Abstract
The group II azoreductase BTI1 utilizes NADPH to directly cleave azo bonds in water-soluble azo dyes, including quenchers of fluorescence. Unexpectedly, optimal reduction was dye specific, ranging from a pH of <5.5 for Janus green B, to pH 6.0 for methyl red, methyl orange, and BHQ-10, to pH >8.3 for flame orange.
TEXT
Azo dyes are vivid colorants that consist of aromatic rings connected by one or more azo bonds.
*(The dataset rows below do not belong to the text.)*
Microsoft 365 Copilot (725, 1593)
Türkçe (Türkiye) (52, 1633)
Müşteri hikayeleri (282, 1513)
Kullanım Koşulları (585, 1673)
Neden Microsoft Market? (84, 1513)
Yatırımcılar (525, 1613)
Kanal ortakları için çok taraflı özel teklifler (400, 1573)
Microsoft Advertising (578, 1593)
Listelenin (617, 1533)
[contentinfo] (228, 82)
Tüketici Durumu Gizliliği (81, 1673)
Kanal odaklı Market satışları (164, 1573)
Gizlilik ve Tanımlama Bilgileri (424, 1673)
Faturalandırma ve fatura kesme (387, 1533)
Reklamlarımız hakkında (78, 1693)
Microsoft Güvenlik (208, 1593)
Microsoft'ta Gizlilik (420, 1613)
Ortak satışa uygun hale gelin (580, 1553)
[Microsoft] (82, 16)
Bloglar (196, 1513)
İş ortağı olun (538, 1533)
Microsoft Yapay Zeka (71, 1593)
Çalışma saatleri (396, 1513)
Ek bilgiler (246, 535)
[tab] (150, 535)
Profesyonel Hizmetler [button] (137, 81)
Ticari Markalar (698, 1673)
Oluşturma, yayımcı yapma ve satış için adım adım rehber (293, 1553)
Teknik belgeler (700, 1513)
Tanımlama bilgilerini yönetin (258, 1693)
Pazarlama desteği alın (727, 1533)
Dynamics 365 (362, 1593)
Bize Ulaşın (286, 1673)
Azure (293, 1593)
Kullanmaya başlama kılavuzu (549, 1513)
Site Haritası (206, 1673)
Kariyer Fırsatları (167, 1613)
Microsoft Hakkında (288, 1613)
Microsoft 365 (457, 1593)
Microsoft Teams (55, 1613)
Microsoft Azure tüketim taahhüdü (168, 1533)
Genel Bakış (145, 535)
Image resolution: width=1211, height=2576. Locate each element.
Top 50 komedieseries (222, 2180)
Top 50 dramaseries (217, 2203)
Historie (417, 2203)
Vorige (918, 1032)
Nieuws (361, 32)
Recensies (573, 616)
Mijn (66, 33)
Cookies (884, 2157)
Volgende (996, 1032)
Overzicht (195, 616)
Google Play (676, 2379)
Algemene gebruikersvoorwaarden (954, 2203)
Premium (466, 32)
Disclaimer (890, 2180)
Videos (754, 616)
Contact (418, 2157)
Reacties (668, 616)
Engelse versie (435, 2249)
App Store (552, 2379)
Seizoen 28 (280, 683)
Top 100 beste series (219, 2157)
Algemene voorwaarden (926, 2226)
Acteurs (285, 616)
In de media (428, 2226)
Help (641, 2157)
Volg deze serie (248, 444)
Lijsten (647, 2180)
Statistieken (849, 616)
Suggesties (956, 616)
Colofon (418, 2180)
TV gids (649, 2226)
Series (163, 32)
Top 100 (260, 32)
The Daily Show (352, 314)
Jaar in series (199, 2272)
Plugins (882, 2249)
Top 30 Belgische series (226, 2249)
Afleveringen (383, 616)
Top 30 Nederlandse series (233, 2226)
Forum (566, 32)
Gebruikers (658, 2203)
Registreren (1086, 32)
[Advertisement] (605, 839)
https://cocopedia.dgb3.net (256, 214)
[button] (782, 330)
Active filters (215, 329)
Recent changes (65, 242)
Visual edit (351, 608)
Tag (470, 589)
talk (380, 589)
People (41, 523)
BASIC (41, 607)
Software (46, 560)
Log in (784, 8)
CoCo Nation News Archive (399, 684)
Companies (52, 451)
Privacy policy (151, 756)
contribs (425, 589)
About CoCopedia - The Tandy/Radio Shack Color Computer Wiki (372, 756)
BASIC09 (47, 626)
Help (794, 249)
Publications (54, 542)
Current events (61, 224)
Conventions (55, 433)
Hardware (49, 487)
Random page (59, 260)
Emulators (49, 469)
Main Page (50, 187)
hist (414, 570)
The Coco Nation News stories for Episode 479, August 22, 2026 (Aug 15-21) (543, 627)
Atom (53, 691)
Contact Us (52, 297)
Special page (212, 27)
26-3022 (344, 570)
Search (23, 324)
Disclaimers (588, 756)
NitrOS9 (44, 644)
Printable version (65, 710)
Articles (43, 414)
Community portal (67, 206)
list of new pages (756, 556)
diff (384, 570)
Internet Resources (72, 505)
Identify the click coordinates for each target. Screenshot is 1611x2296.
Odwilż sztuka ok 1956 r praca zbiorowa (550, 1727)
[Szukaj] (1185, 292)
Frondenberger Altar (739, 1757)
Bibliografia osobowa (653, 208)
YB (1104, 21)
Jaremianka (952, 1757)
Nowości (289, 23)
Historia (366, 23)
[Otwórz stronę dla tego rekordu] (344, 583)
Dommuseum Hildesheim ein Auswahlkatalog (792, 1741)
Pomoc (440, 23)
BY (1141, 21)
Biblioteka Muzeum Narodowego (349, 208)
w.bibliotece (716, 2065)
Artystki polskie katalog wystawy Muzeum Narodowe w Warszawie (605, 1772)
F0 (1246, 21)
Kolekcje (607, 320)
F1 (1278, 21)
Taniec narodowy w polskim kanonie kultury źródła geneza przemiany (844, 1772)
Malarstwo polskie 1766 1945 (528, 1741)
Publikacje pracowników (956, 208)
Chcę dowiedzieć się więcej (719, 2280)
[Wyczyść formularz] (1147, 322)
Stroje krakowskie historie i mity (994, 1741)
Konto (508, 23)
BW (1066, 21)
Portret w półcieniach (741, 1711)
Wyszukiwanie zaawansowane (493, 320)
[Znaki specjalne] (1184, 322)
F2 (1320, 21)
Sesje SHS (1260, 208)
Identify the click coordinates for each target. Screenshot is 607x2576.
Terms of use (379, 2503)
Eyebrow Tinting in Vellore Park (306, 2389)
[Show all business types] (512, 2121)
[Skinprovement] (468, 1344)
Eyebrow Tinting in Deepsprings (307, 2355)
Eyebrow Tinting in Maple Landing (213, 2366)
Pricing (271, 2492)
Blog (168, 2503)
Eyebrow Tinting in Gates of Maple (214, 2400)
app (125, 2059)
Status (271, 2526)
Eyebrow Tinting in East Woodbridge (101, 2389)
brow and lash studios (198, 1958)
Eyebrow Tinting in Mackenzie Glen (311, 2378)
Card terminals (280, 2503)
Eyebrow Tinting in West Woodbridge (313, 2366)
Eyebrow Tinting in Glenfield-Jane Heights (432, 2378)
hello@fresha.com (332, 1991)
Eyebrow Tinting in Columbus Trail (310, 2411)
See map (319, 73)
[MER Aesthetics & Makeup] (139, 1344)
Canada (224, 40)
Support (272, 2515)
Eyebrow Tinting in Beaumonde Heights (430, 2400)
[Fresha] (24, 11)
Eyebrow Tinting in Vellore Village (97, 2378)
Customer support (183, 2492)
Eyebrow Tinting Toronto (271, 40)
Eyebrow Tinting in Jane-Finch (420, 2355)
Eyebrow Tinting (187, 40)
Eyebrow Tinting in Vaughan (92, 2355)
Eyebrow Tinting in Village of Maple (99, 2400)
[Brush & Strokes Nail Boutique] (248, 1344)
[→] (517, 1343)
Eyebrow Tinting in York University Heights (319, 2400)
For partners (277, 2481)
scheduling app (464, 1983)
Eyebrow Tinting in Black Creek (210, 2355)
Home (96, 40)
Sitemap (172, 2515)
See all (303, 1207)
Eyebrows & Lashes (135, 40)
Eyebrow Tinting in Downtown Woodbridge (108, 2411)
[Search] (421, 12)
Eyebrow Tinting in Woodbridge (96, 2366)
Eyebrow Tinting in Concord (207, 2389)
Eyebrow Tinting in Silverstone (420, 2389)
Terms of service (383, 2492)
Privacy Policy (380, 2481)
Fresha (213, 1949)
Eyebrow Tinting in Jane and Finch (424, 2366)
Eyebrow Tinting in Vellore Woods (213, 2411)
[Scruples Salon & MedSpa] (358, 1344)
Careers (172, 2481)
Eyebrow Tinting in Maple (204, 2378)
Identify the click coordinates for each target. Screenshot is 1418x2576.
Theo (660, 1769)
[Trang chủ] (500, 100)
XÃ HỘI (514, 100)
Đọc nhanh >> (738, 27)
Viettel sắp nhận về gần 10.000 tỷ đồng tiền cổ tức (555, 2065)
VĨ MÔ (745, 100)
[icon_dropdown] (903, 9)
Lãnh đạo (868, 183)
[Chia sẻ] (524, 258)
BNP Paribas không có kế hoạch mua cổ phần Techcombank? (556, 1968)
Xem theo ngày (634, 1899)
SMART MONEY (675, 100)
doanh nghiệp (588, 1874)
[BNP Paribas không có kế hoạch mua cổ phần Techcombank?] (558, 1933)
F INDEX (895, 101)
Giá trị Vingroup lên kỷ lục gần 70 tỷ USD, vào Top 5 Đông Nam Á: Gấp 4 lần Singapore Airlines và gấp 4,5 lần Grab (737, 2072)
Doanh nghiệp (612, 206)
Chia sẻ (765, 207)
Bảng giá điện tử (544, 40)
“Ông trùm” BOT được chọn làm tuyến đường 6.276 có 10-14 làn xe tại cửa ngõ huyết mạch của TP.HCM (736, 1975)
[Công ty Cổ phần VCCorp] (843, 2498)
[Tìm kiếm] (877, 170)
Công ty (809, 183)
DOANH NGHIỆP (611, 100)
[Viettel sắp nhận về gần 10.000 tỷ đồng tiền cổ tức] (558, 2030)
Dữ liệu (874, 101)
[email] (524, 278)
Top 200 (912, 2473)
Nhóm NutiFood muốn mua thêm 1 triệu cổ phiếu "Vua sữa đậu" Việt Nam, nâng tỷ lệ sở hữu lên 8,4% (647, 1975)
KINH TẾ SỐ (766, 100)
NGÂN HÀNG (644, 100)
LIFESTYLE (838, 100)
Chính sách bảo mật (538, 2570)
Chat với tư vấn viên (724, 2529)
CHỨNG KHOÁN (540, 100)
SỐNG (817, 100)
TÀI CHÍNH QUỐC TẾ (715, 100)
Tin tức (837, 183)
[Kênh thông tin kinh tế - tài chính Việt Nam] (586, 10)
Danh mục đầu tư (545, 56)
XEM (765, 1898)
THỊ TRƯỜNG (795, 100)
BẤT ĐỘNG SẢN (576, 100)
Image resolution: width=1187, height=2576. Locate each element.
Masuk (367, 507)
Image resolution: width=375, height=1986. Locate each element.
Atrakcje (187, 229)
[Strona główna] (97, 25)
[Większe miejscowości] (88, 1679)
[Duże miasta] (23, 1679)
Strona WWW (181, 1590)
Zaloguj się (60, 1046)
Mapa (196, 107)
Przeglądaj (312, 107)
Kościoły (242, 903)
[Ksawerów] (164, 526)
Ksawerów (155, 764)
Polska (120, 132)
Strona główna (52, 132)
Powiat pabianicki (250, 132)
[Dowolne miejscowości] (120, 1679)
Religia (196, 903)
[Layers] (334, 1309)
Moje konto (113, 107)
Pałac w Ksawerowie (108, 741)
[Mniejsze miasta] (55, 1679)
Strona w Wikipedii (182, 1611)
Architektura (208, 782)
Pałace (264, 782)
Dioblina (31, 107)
Thanks to the lack of native fluorescence, the DAB(C/S)YL and Black Hole Quencher (BHQ) azo dyes can be used as true dark quenchers of fluorescence in genetic assays, such as real-time quantitative PCR (5). Three groups of azoreductases (EC 1.7.1.6) cleave azo dyes into their colorless aromatic amines. Group II flavodoxin-related enzymes have been described from Bacillus sp. strain OY1-2, Bacillus subtilis, and others. They exist in a dimer-tetramer equilibrium, utilize flavin mononucleotide (FMN) as a noncovalently bound cofactor, and spend NADPH for direct reduction (1, 2, 4, 10, 11, 13). To date, azoreductase substrate specificities have been assessed mostly around physiological pH, which possibly underestimates optimal reactivity. Data on the pH-dependent reduction by the group II BTI1 azoreductase (Biosearch Technologies Inc.) of water-soluble azo dye quenchers are here presented.
Enzyme.
The cloning of BTI1, based on the Bacillus OY1-2 azoreductase (11), as well as expression and verification of the functionalized BTI10 variant used throughout this study as a tetrameric FMN-containing azoreductase is described in the supplemental material.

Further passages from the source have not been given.